First we will go ahead and copy some code from above to establish our model:
import matplotlib.pyplot as plt
import numpy as np
import pandas as pd
from sklearn.ensemble import RandomForestRegressor
from sklearn.preprocessing import StandardScaler
from sklearn.model_selection import train_test_split
from sklearn.tree import DecisionTreeRegressor
dataset = pd.read_excel("SampleDataForYT.xlsx")
dataset['AveDiff'] = dataset['FP'] - dataset['SeasonAve']
clusterdf = pd.read_excel(r"C:\Users\nfwya\OneDrive\Youtube\playerClusterNew2020.xlsx")
clusterDict = {}
newDict = pd.Series(clusterdf['Cluster'].values, index=clusterdf['Player']).to_dict()
clusterDict.update(pd.Series(clusterdf['Cluster'].values, index=clusterdf['Player']).to_dict())
dataset['Cluster'] = dataset['Player']
dataset['Cluster'] = dataset['Cluster'].replace(clusterDict)
Now, we will simply isolate one cluster for use in this example:
clusterData = dataset[dataset['Cluster'] == 7]
Next up we will go through the process of creating, training, and testing our model:
dfFeatures = clusterData[['Last3', 'Last5', 'Last7']]
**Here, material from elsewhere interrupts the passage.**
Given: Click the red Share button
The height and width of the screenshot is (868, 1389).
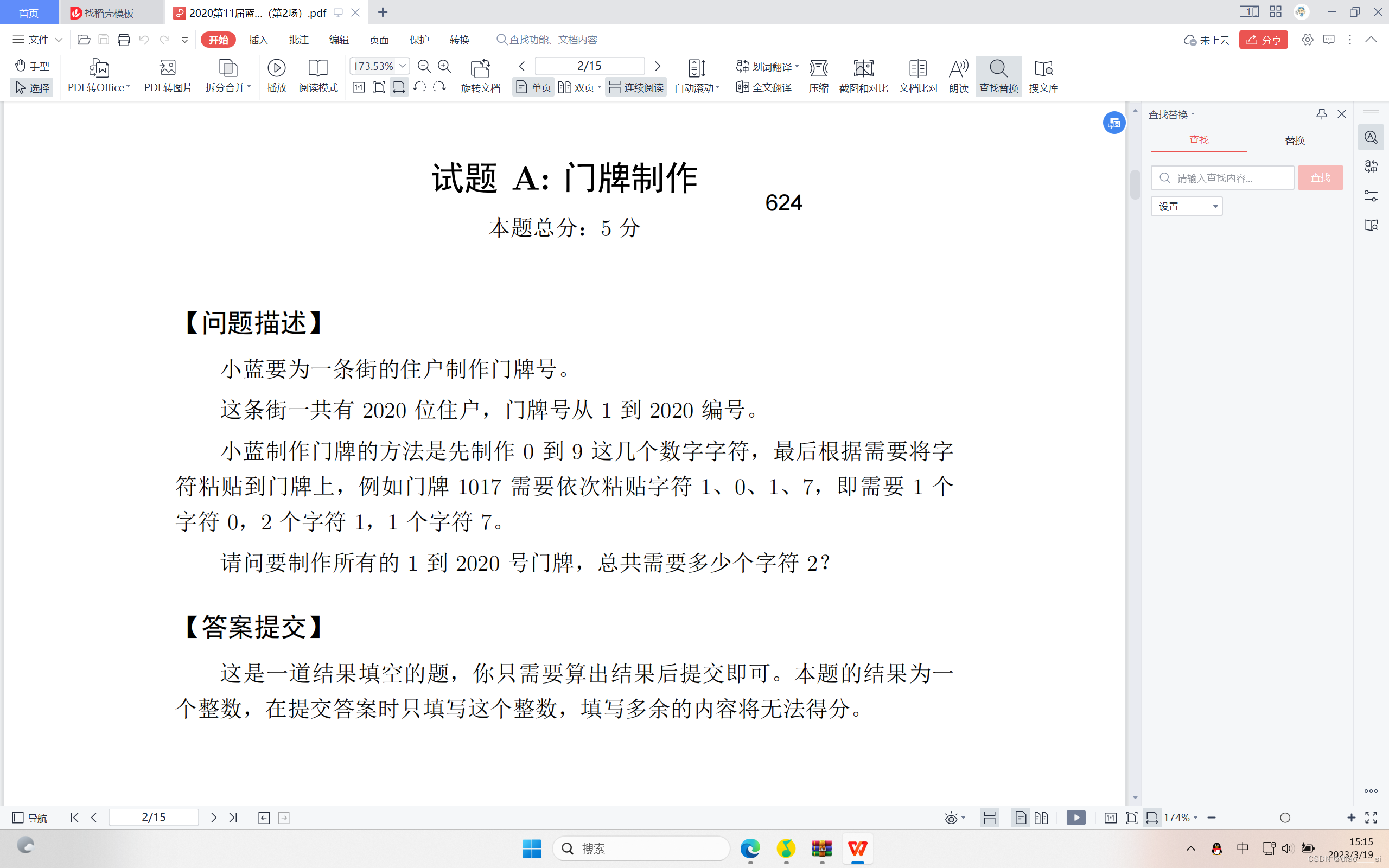Looking at the screenshot, I should 1263,40.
dfLabels = clusterData[['FP']]
labels = np.array(dfLabels)
features = np.array(dfFeatures)
train, test, trainLabels, testLabels = train_test_split(features, labels, test_size=(0.4), random_state = 10)
reg = DecisionTreeRegressor(random_state=10)
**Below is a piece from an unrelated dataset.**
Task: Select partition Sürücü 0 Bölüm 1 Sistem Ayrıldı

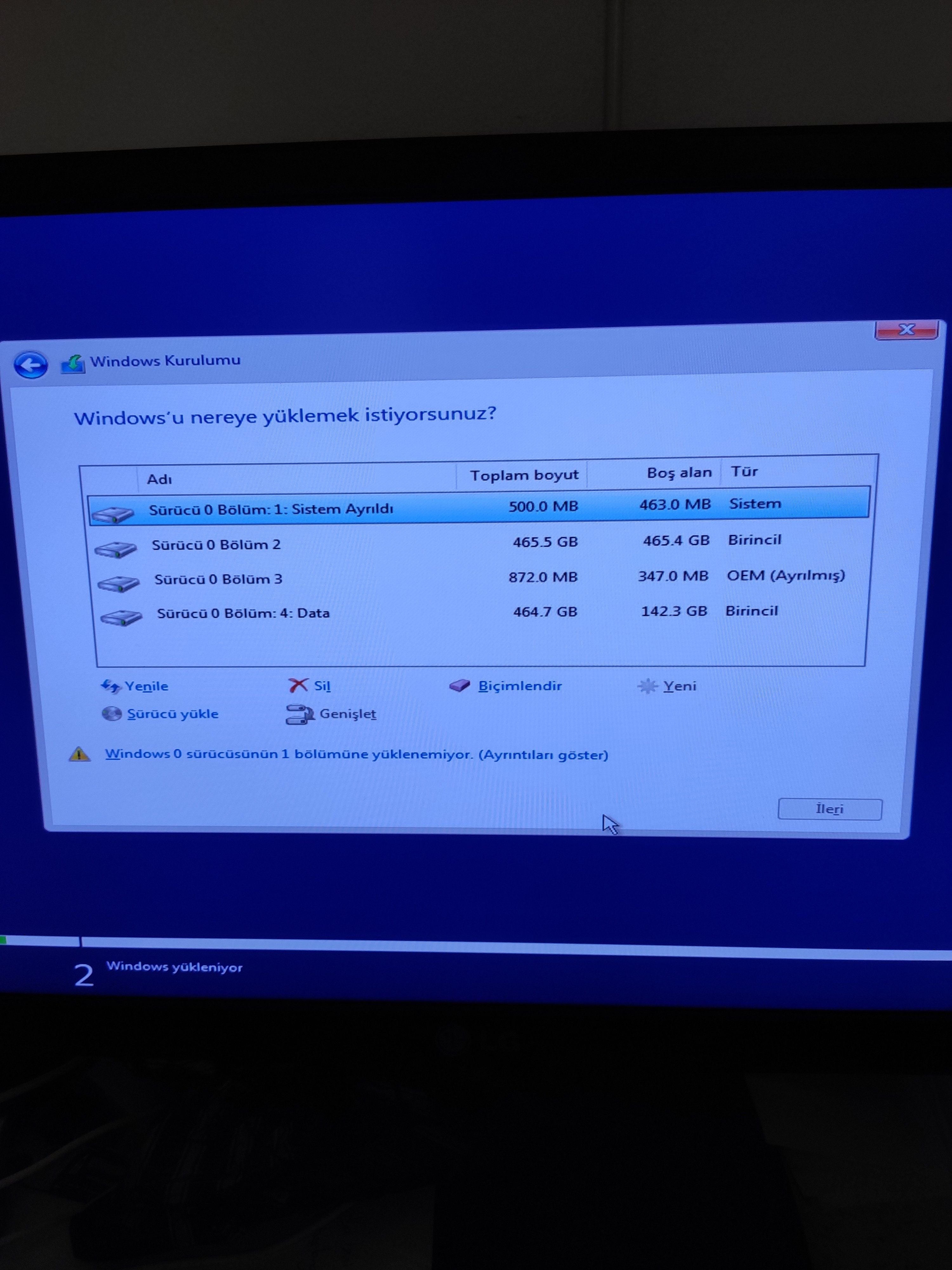Action: point(271,509)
reg.fit(train, trainLabels)
train_predictions = reg.predict(train)
predictions = reg.predict(test)
df0 = pd.DataFrame(test, columns=['Last3', 'Last5', 'Last7'])
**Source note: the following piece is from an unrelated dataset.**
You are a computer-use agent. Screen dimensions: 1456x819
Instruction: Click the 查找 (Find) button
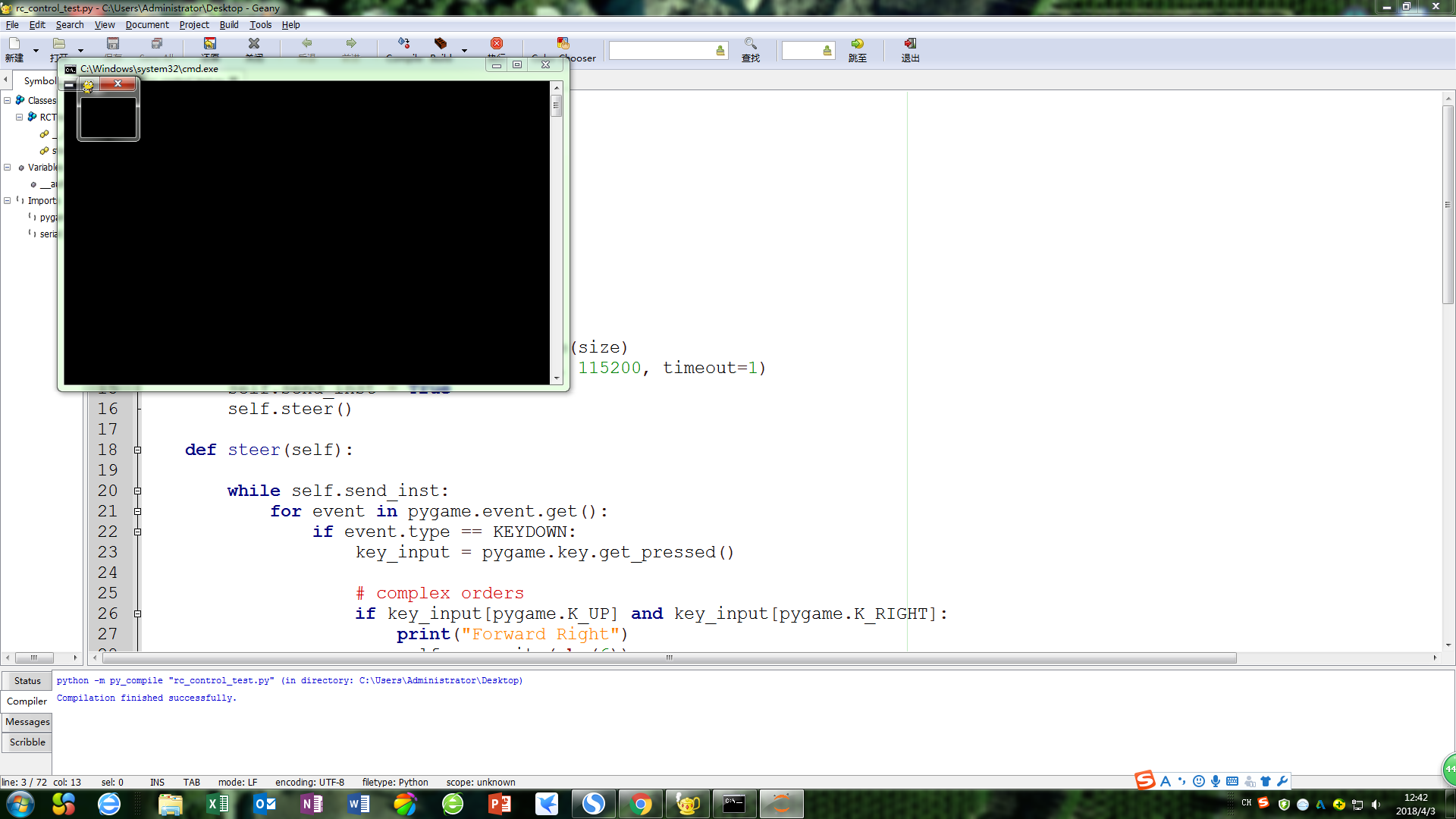click(x=751, y=47)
df0['actual'] = testLabels
df0['predicted'] = predictions
df0['error'] = abs(df0['actual'] - df0['predicted'])
print(f"Cluster 7 average error is {df0['error'].mean()}")
Cluster 7 average error is 9.32463556851312
Next, we will pickle our model using the same method as before
with open(file="mymodelfile.txt", mode="wb") as myfile:
pickle.dump(reg, myfile)
After this, we will skip the clearing of the reg variable as we had done previously, and we will simply assign the model to a new variable name for testing purposes.
with open(file='mymodelfile.txt', mode='rb') as myfile:
newModel = pickle.load(myfile)
Finally we will run this new model over our same cluster 7 data and we should get the same result if we performed everything correctly. Notice we will not need to train, test, or fit this model to our data, as it is already prepped and ready to go in the same condition we pickled it in. We will however be using the same train/test datasets since that is we used previously, and they are still broken out in the same manner, so do not be confused by seeing the words train and test below, as they merely represent the 60/40 data splits from earlier.
train_predictions = newModel.predict(train)
predictions = newModel.predict(test)
df0 = pd.DataFrame(test, columns=['Last3', 'Last5', 'Last7'])
df0['actual'] = testLabels
df0['predicted'] = predictions
df0['error'] = abs(df0['actual'] - df0['predicted'])
print(f"Cluster 7 average error is {df0['error'].mean()}")
Cluster 7 average error is 9.32463556851312
And that's all there is to it folks, you can use pickling across a wide variety of applications, and it can really save you a lot of time.